Gelinen bu aşamada TDP olarak Asgari Ücretler Yasası’nın ivedi olarak değiştirilmesi ve Asgari Ücret’in tamamen hükümetin, devlet yönetiminin kontrol ve sorumluluğunda olması gerektiği düşüncesinde olduklarını anlatan Yaylalı, şu andaki Asgari Ücret Tespit Komisyonu’nun tüm halkın da gördüğü gibi insanlarla açık açık alay eden bir organizasyon haline dönüştüğünü söyledi.
Yaylalı, “Halkımızın artık bu çağ dışı anlayıştan kurtulmasının zamanı çoktan gelmiştir. Devleti yönetenlerin bu gibi durumlarda sorumluluk alarak ve ekonomik politikalar üreterek emekçi halkın da yanında olması gerekmektedir” ifadelerini kullandı.
“Halk düşmanlarına karşı omuz omuza mücadele edeceğiz”

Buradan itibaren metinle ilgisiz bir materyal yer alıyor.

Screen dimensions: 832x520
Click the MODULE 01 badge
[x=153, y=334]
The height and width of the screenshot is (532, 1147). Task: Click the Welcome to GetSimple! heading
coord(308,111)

TDP’nin yönetimde söz sahibi olacağı dönemlerde tüm ekonomik ve sosyal politikaların halk için yapılacağını, özellikle yoksul ve emekçi kesimin diğer tüm kesimlerle birlikte TDP’nin destek vereceği esas hedef kitlesi olacağını kaydeden Yaylalı, ortaya koyacakları ekonomik ve sosyal politikalarla bu farklılıklarını yönetime geldikleri ilk altı ay içerisinde tüm halkın da göreceğini söyledi.
Yaylalı, “Halk düşmanlarına karşı her zaman olduğu gibi önümüzdeki dönemlerde de halkımızla birlikte omuz omuza mücadele edeceğiz” dedi.